Overseas development programmes place considerable emphasis on the principles of change management, community participation, health education, and the holistic approach to health. Developing skills in these areas will serve the NHS well. For example, the opportunities of work in the former Soviet Union enable health workers to grapple with many of the same issues that currently confront the NHS, such as resource allocation and the difficulties in moving from a hospital centred to a primary health care led system. MERLIN is introducing a WHO style tuberculosis control programme in Siberia. This change management programme has required MERLIN doctors to work alongside Russian doctors, tuberculosis health services, and local and national ministries of health. The challenges of teaching and curriculum development, and integrating new services into an existing organisation has been described by two British GPs working with the Association of the Physically Handicapped in Bangalore, India.3 The importance of research and development, evidence based practice, value for money and dissemination of information are buzz words for both development and relief agencies in the l990s. These are precisely the issues that are at the forefront of the NHS research.
Learning to appreciate medical and health services research has for a long time been recognised as important in the professional development of the doctor. The same principles in research apply whether in a developing or developed country. There are opportunities through the Medical Research Council and Wellcome Foundation, and several British university departments have collaborative projects with universities in developing countries. Many of these posts provide overseas research opportunities from an academic unit in Britain, allowing for increased job security. Agencies such as the International Centre for Diarrhoeas Disease Research in Bangladesh have an extremely high reputation and provide opportunities for field and laboratory based research.

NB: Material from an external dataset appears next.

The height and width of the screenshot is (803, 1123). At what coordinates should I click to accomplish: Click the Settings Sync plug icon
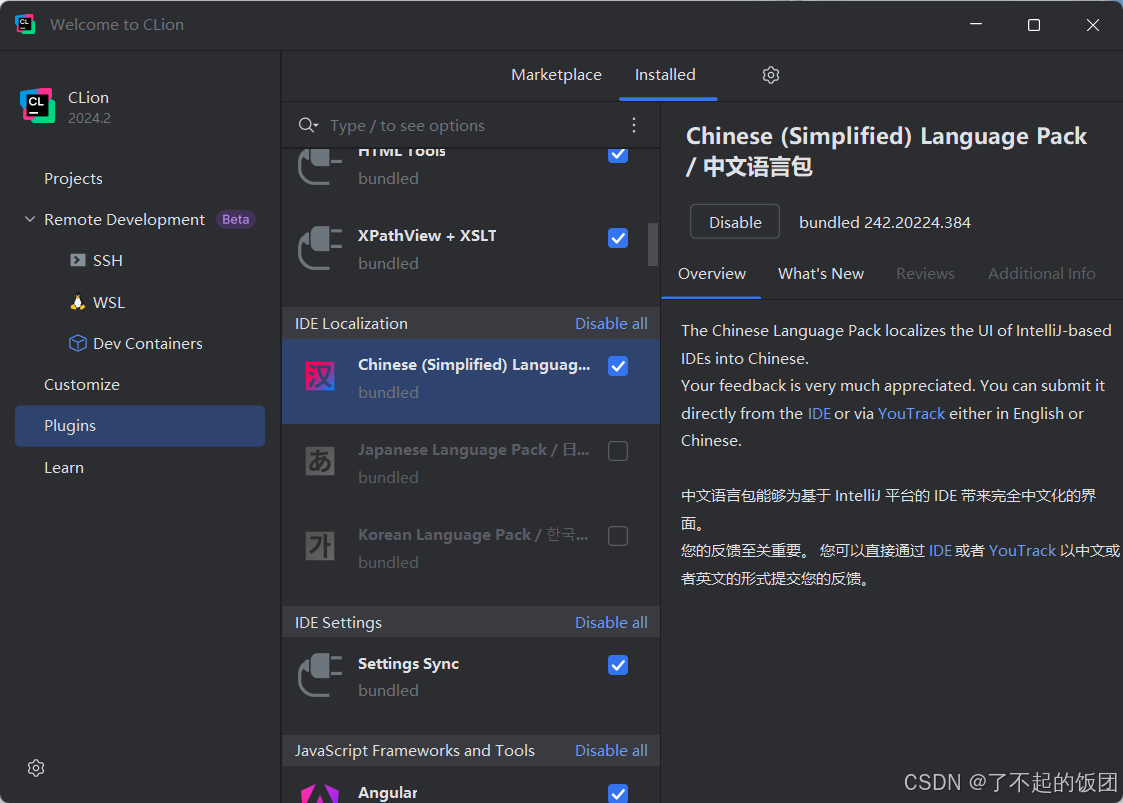pyautogui.click(x=320, y=676)
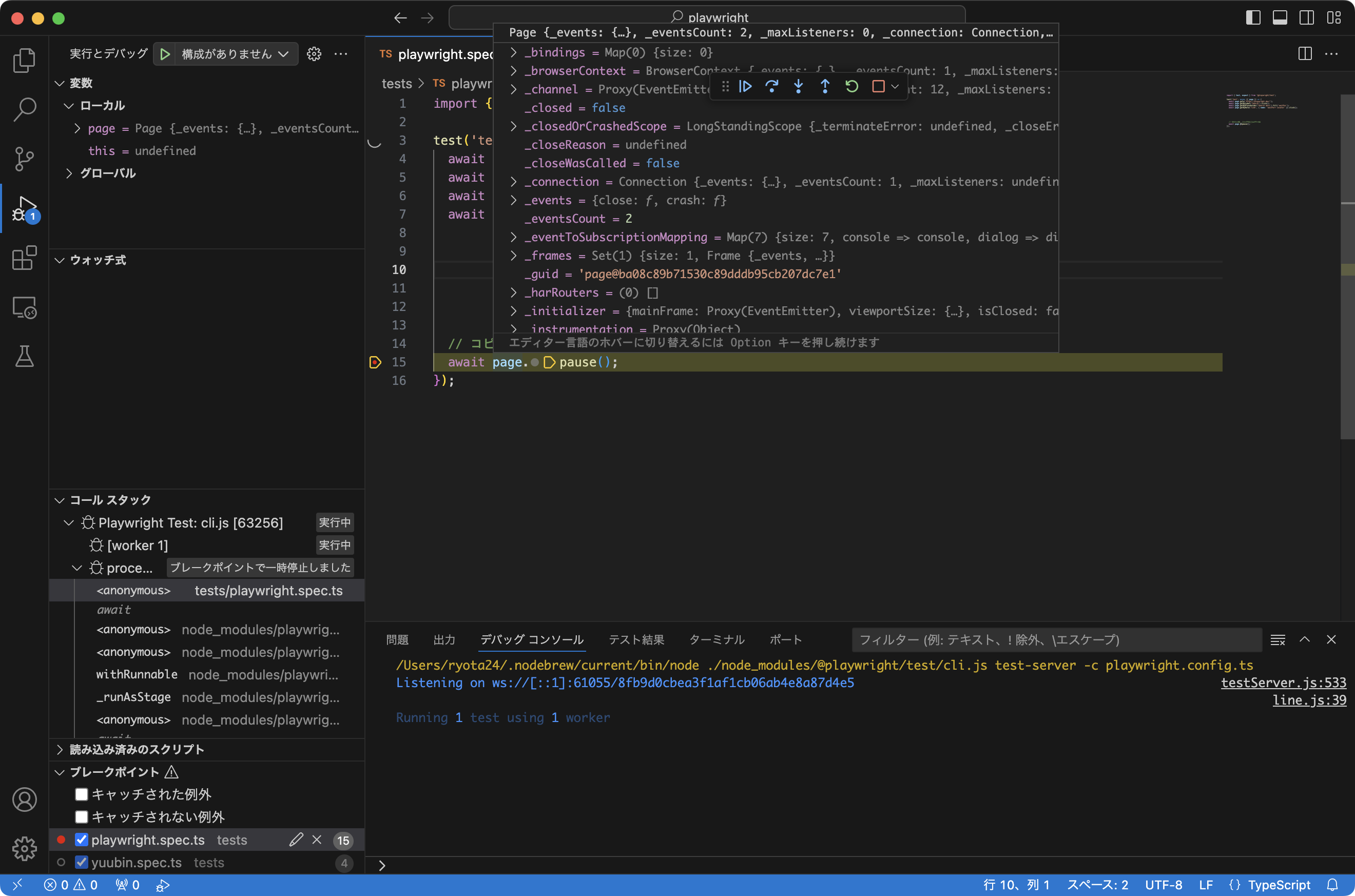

Many doctors undertaking research in the UK become frustrated with its perceived lack of relevance to health care: research in developing countries is often more applied and the benefits more tangible. Doctors incorporating a spell abroad during any period of research will benefit from an additional breadth of experience. Activities in any of the above areas will benefit returnees to the NHS. Those working among ethnic minority communities will have greater understanding of both their actual and perceived needs and enhanced empathy lor the psychological issues associated with migrant and refugee communities. Work overseas will enable the health care worker to develop a greater understanding of socioeconomic and political determinants of health and consider the benefits of alternative health systems and health care initiatives.